While Israel produced a series of claims to justify the murder of Anas al-Sharif, no such justifications were issued to explain why they struck the well-known tent used by the Al Jazeera broadcast team – which included correspondent Mohammed Qreiqeh, assistant Mohammed Noufal, and cameramen Ibrahim Zaher and Moamen Aliwa.
Yet Reuters ran with the headline “Israel kills Al Jazeera journalist it says was Hamas leader,” a title triggering so much backlash that it forced them to change it to the sanitized “Israel strike kills Al Jazeera journalists in Gaza”. German outlet Bild, which is also the bestselling newspaper in Europe, published perhaps the most outrageous headline of all, entitled “Terrorist disguised as a journalist killed in Gaza,” also later altering their piece to read “Killed journalist allegedly was a terrorist.” Fox News and Canada’s National Post joined the chorus, parroting the occupation army’s narrative.
BBC coverage was equally complicit. In a profile-style article, the British broadcaster stated, “The BBC understands Sharif worked for a Hamas media team in Gaza before the current conflict.” This unverified claim contradicts Sharif’s own criticisms of Hamas, aired before the war. Even the Palestinian resistance movement has denied any formal affiliation. Hamas official Bassem Naim tells The Cradle that there is no known relationship between Sharif and “the movement or its military wing.”
Documented targeting and newsroom dissent
Western media failures began long before these assassinations. Israel’s systematic targeting of media workers has been copiously documented. In August 2024, Human Rights Watch (HRW) published an open letter signed by over 60 rights groups and journalist unions, calling on the EU to take action against Israel’s “unprecedented killing of journalists and other violations of media freedom” in Gaza as part of “widespread and systematic abuses.”

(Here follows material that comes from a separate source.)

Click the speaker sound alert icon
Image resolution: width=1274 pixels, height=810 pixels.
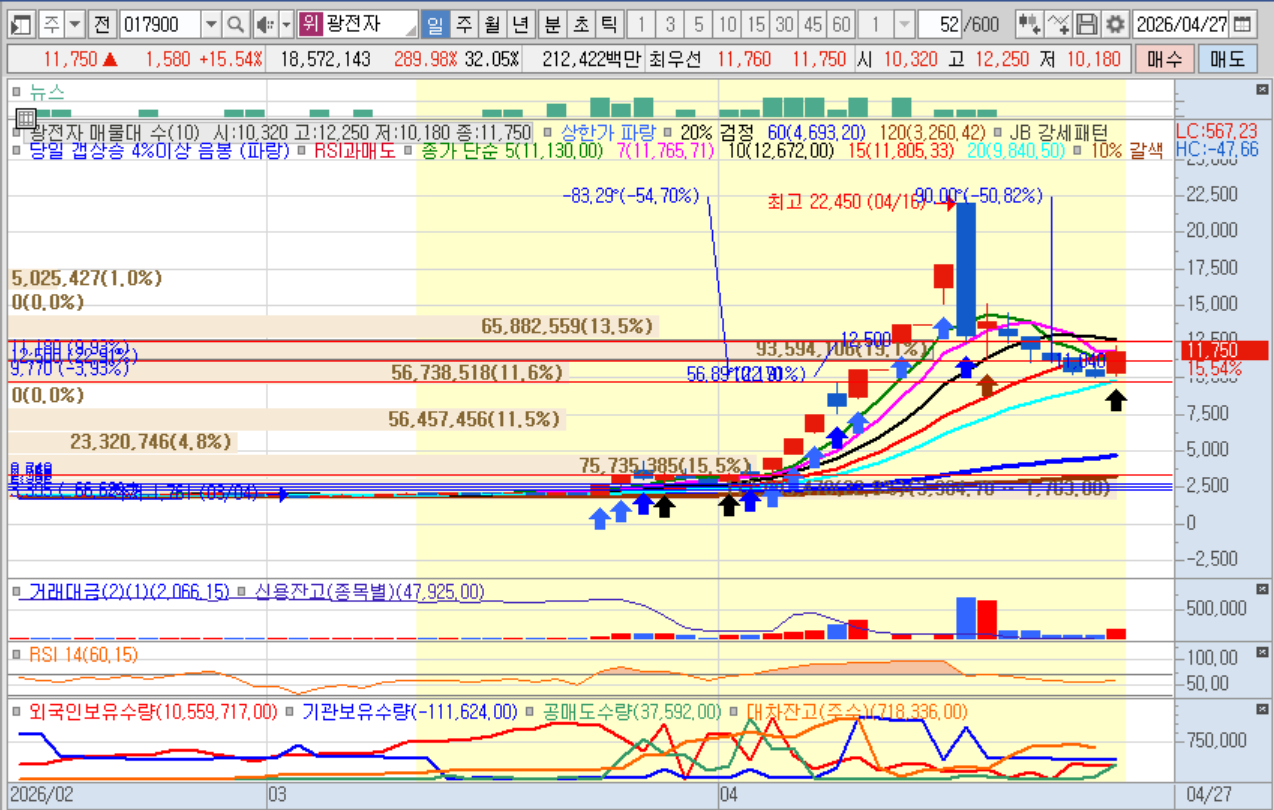[x=264, y=24]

Inside newsrooms, dissent has grown. Marina Watanabe, formerly of the LA Times, was barred from covering Palestine for three months after signing a petition against the killing of journalists. In July, over 100 BBC employees and 306 media professionals signed an open letter accusing the broadcaster of “anti-Palestinian racism.”
The BBC letter also states:
“The BBC’s editorial decisions seem increasingly out of step with reality. We have been forced to conclude that decisions are made to fit a political agenda rather than serve the needs of audiences. As industry insiders and as BBC staff, we have experienced this firsthand. The issue has become even more urgent with recent escalations in the region. Again, BBC coverage has appeared to downplay Israel’s role, reinforcing an ‘Israel first’ framing that compromises our credibility.”
According to Cohen, if media agencies or reporters are found to have willingly participated in propaganda that gives cover for targeting journalists in Gaza, “it could constitute conspiracy to further acts of genocide as it carries with it a state of mind and intent.” He argues that while such cases against the media and journalists can be difficult to win in court, there is precedent for punishment.
However, western corporate media has not only been accused of intentionally aiding Israel in whitewashing war crimes, but has also been implicated in specific cases of outright dehumanization of Gaza’s journalists that have directly correlated to threats and harassment.
Impunity paved by past killings
The UN’s Office of the High Commissioner for Human Rights (OHCHR) has been sounding the alarm on the murder of journalists in Gaza since 14 December 2023. Yet western corporate media has continued to feign ignorance and treat Israel’s repeated lies as if they are credible.
Reuters, which just published and then changed its biased headline covering the assassination of Sharif, is perhaps one of the worst offenders in willfully providing cover for Israel. On 13 October 2023, Tel Aviv targeted a group of journalists in southern Lebanon, killing Reuters video journalist Issam Abdallah. At the time, Reuters refused to name the attacker, saying only that the munition came from the direction of Israel. It took until 7 December for the outlet to publish an investigation confirming what everyone already knew: Israel was responsible. By then, the window for accountability had closed.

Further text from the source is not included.